Word for word, write out the entries that follow, omitting all pictures.
** Opening Source material block **
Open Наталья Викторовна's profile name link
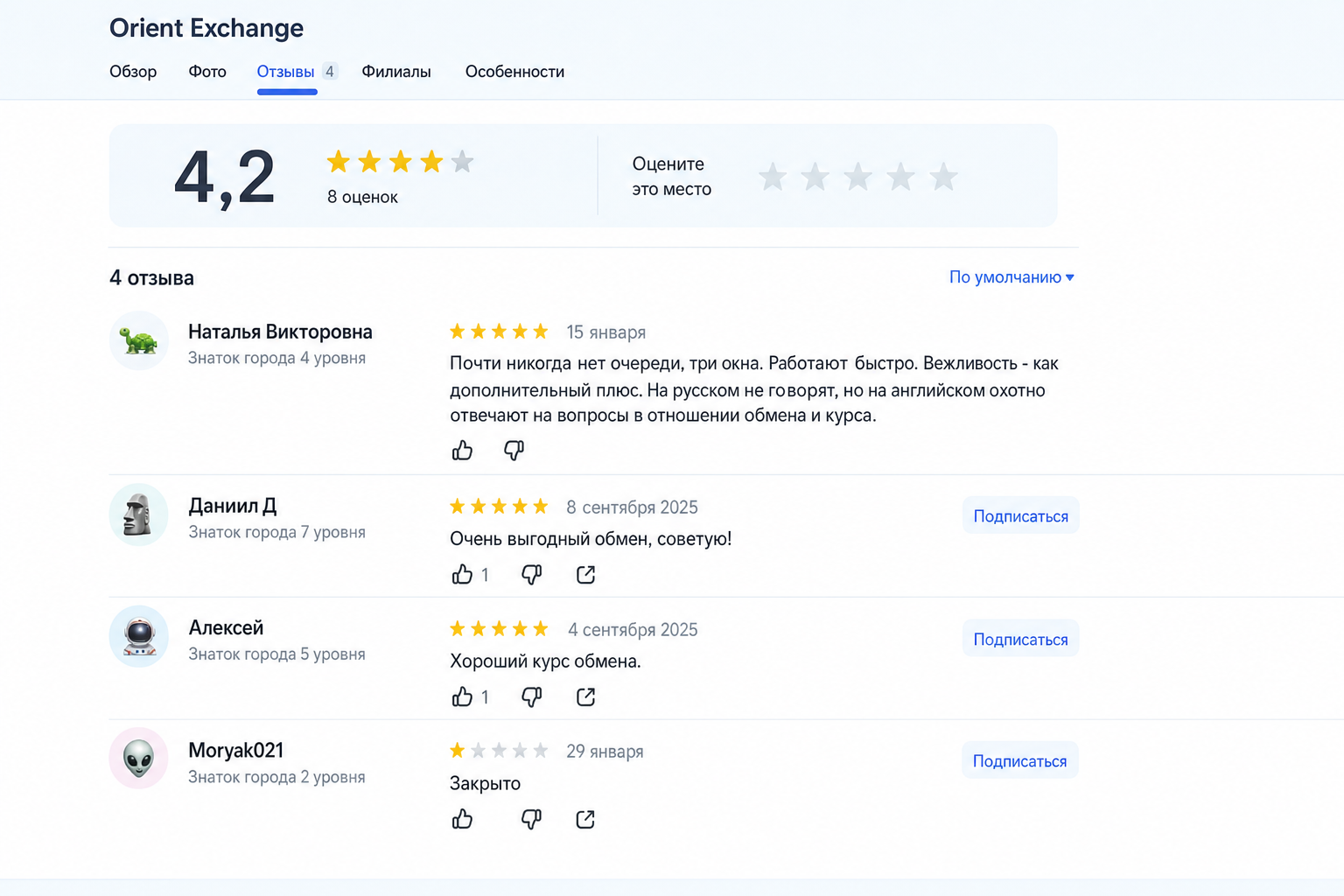This screenshot has width=1344, height=896. tap(280, 332)
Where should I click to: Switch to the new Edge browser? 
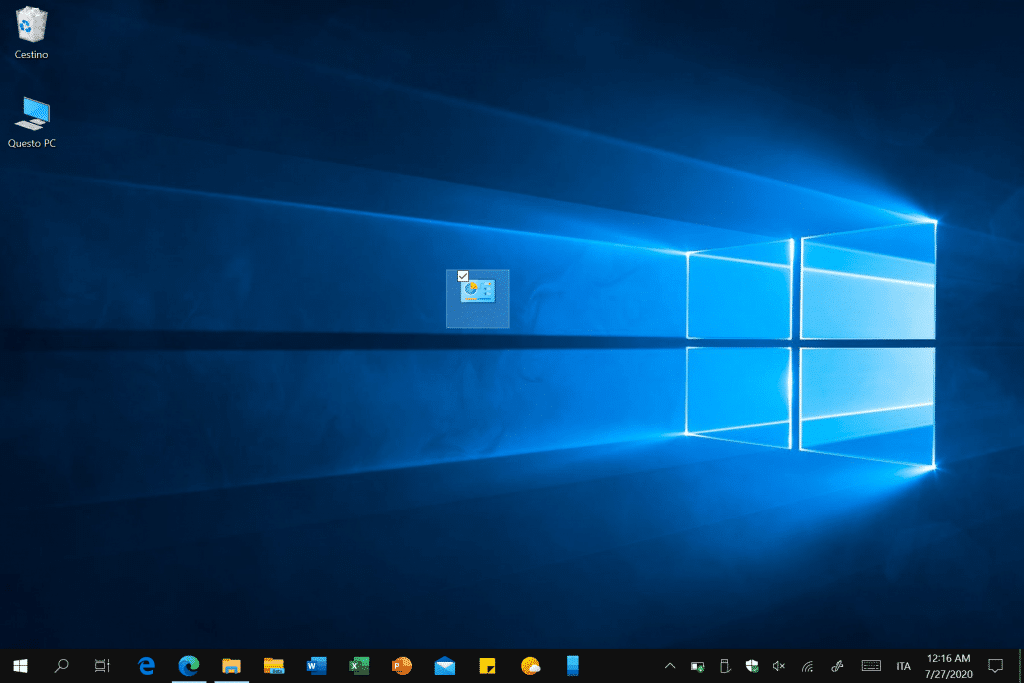coord(189,665)
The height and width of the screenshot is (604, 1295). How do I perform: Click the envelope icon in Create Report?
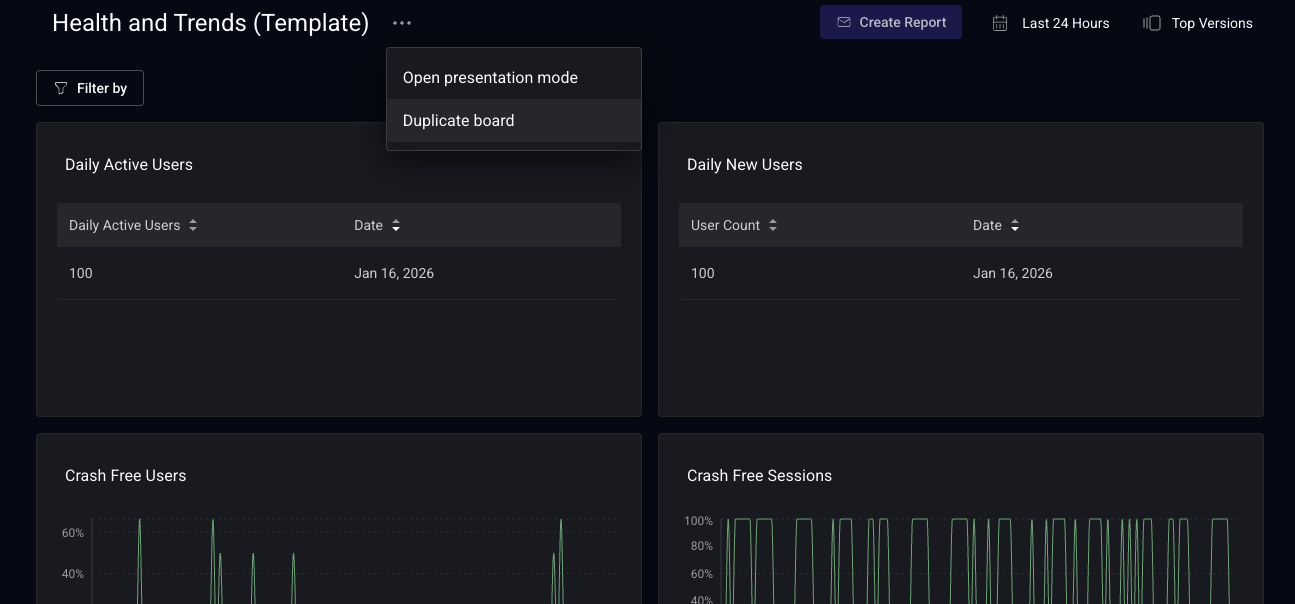click(844, 22)
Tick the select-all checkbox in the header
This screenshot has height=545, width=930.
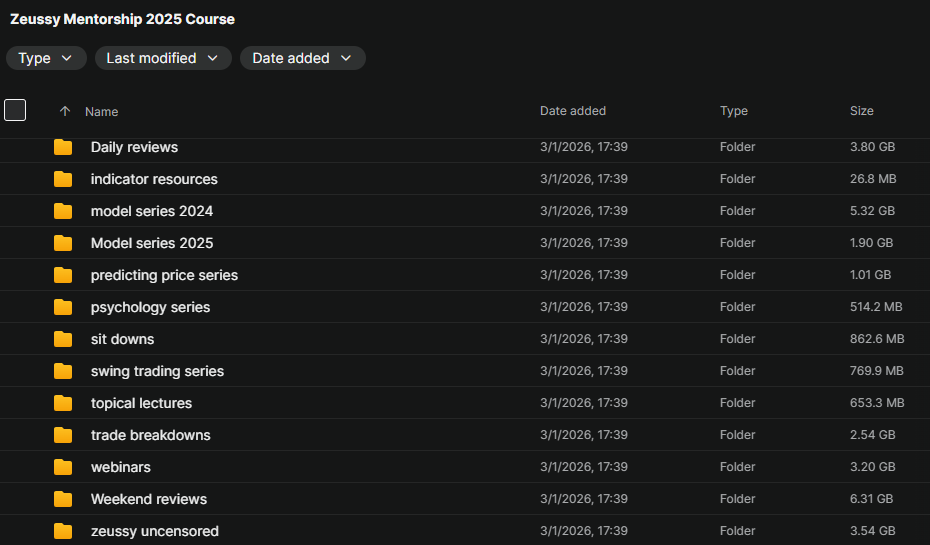(15, 110)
** Closing Source material block **
§ Reply to the exercise:
Open Наталья Викторовна's profile name link
This screenshot has width=1344, height=896. tap(280, 332)
Where should I click to: Switch to the new Edge browser? 
coord(189,665)
The height and width of the screenshot is (604, 1295). How do I perform: Click the envelope icon in Create Report?
click(844, 22)
Tick the select-all checkbox in the header
This screenshot has height=545, width=930.
(15, 110)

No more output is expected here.